• _Given task_:
Can you give the lines of these items as a JSON list of strings, one string per line, with blank lines left out?

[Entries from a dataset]
════════════════════

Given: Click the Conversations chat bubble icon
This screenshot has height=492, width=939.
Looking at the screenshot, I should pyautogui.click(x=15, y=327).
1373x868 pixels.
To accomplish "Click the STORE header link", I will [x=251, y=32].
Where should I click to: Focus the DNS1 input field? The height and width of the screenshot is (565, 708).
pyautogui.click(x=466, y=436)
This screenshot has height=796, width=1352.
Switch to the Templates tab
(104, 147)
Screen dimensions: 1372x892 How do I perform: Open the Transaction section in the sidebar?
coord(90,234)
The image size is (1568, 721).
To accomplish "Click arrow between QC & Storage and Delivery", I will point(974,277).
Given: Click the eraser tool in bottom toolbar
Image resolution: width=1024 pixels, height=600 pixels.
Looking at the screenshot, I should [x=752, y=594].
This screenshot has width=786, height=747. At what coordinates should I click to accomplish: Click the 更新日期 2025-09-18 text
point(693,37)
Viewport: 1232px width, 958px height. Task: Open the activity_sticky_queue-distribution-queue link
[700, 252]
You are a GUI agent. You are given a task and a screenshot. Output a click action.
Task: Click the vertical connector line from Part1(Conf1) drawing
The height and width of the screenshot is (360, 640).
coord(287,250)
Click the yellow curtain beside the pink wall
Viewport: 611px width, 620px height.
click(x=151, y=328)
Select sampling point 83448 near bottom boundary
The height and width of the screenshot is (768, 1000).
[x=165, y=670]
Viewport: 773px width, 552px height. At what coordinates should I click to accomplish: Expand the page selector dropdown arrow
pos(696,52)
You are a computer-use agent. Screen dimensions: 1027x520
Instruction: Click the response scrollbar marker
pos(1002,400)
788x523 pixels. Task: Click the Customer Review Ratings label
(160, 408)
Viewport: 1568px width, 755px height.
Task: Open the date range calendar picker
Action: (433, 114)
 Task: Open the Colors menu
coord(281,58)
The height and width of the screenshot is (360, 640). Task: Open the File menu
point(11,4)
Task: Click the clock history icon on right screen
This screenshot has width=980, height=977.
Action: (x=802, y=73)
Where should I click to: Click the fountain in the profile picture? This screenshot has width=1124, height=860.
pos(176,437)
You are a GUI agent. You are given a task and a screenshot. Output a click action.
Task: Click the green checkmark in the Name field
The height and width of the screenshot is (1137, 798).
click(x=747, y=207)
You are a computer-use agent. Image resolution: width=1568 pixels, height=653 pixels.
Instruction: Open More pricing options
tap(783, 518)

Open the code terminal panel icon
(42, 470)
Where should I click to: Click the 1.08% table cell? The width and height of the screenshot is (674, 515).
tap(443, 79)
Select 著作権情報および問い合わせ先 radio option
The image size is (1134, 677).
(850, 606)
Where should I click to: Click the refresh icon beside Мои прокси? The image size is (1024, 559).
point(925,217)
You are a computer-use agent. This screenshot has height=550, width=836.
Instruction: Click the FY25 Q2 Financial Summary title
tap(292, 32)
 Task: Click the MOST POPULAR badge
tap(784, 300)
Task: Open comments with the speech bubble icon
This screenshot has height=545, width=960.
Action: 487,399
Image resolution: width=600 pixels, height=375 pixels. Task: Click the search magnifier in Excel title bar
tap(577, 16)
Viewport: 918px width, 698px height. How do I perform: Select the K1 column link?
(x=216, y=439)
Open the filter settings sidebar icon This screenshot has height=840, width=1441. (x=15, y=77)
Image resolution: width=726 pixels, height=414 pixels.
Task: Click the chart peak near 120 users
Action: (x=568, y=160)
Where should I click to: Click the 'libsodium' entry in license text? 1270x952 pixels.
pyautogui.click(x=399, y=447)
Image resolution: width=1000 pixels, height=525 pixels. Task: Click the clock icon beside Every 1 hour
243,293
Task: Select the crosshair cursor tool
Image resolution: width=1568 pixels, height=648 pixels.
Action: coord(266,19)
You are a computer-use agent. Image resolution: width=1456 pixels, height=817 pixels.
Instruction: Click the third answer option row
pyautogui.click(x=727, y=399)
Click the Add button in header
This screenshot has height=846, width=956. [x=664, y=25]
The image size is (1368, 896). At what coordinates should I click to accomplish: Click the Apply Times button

════════════════════

• _Finished answer_:
[
  "Given: Click the Conversations chat bubble icon",
  "This screenshot has height=492, width=939.",
  "Looking at the screenshot, I should pyautogui.click(x=15, y=327).",
  "1373x868 pixels.",
  "To accomplish \"Click the STORE header link\", I will [x=251, y=32].",
  "Where should I click to: Focus the DNS1 input field? The height and width of the screenshot is (565, 708).",
  "pyautogui.click(x=466, y=436)",
  "This screenshot has height=796, width=1352.",
  "Switch to the Templates tab",
  "(104, 147)",
  "Screen dimensions: 1372x892 How do I perform: Open the Transaction section in the sidebar?",
  "coord(90,234)",
  "The image size is (1568, 721).",
  "To accomplish \"Click arrow between QC & Storage and Delivery\", I will point(974,277).",
  "Given: Click the eraser tool in bottom toolbar",
  "Image resolution: width=1024 pixels, height=600 pixels.",
  "Looking at the screenshot, I should [x=752, y=594].",
  "This screenshot has width=786, height=747. At what coordinates should I click to accomplish: Click the 更新日期 2025-09-18 text",
  "point(693,37)",
  "Viewport: 1232px width, 958px height. Task: Open the activity_sticky_queue-distribution-queue link",
  "[700, 252]",
  "You are a GUI agent. You are given a task and a screenshot. Output a click action.",
  "Task: Click the vertical connector line from Part1(Conf1) drawing",
  "The height and width of the screenshot is (360, 640).",
  "coord(287,250)",
  "Click the yellow curtain beside the pink wall",
  "Viewport: 611px width, 620px height.",
  "click(x=151, y=328)",
  "Select sampling point 83448 near bottom boundary",
  "The height and width of the screenshot is (768, 1000).",
  "[x=165, y=670]",
  "Viewport: 773px width, 552px height. At what coordinates should I click to accomplish: Expand the page selector dropdown arrow",
  "pos(696,52)",
  "You are a computer-use agent. Screen dimensions: 1027x520",
  "Instruction: Click the response scrollbar marker",
  "pos(1002,400)",
  "788x523 pixels. Task: Click the Customer Review Ratings label",
  "(160, 408)",
  "Viewport: 1568px width, 755px height.",
  "Task: Open the date range calendar picker",
  "Action: (433, 114)",
  " Task: Open the Colors menu",
  "coord(281,58)",
  "The height and width of the screenshot is (360, 640). Task: Open the File menu",
  "point(11,4)",
  "Task: Click the clock history icon on right screen",
  "This screenshot has width=980, height=977.",
  "Action: (x=802, y=73)",
  "Where should I click to: Click the fountain in the profile picture? This screenshot has width=1124, height=860.",
  "pos(176,437)",
  "You are a GUI agent. You are given a task and a screenshot. Output a click action.",
  "Task: Click the green checkmark in the Name field",
  "The height and width of the screenshot is (1137, 798).",
  "click(x=747, y=207)",
  "You are a computer-use agent. Image resolution: width=1568 pixels, height=653 pixels.",
  "Instruction: Open More pricing options",
  "tap(783, 518)",
  "Open the code terminal panel icon",
  "(42, 470)",
  "Where should I click to: Click the 1.08% table cell? The width and height of the screenshot is (674, 515).",
  "tap(443, 79)",
  "Select 著作権情報および問い合わせ先 radio option",
  "The image size is (1134, 677).",
  "(850, 606)",
  "Where should I click to: Click the refresh icon beside Мои прокси? The image size is (1024, 559).",
  "point(925,217)",
  "You are a computer-use agent. This screenshot has height=550, width=836.",
  "Instruction: Click the FY25 Q2 Financial Summary title",
  "tap(292, 32)",
  " Task: Click the MOST POPULAR badge",
  "tap(784, 300)",
  "Task: Open comments with the speech bubble icon",
  "This screenshot has height=545, width=960.",
  "Action: 487,399",
  "Image resolution: width=600 pixels, height=375 pixels. Task: Click the search magnifier in Excel title bar",
  "tap(577, 16)",
  "Viewport: 918px width, 698px height. How do I perform: Select the K1 column link?",
  "(x=216, y=439)",
  "Open the filter settings sidebar icon This screenshot has height=840, width=1441. (x=15, y=77)",
  "Image resolution: width=726 pixels, height=414 pixels.",
  "Task: Click the chart peak near 120 users",
  "Action: (x=568, y=160)",
  "Where should I click to: Click the 'libsodium' entry in license text? 1270x952 pixels.",
  "pyautogui.click(x=399, y=447)",
  "Image resolution: width=1000 pixels, height=525 pixels. Task: Click the clock icon beside Every 1 hour",
  "243,293",
  "Task: Select the crosshair cursor tool",
  "Image resolution: width=1568 pixels, height=648 pixels.",
  "Action: coord(266,19)",
  "You are a computer-use agent. Image resolution: width=1456 pixels, height=817 pixels.",
  "Instruction: Click the third answer option row",
  "pyautogui.click(x=727, y=399)",
  "Click the Add button in header",
  "This screenshot has height=846, width=956. [x=664, y=25]",
  "The image size is (1368, 896). At what coordinates should I click to accomplish: Click the Apply Times button"
]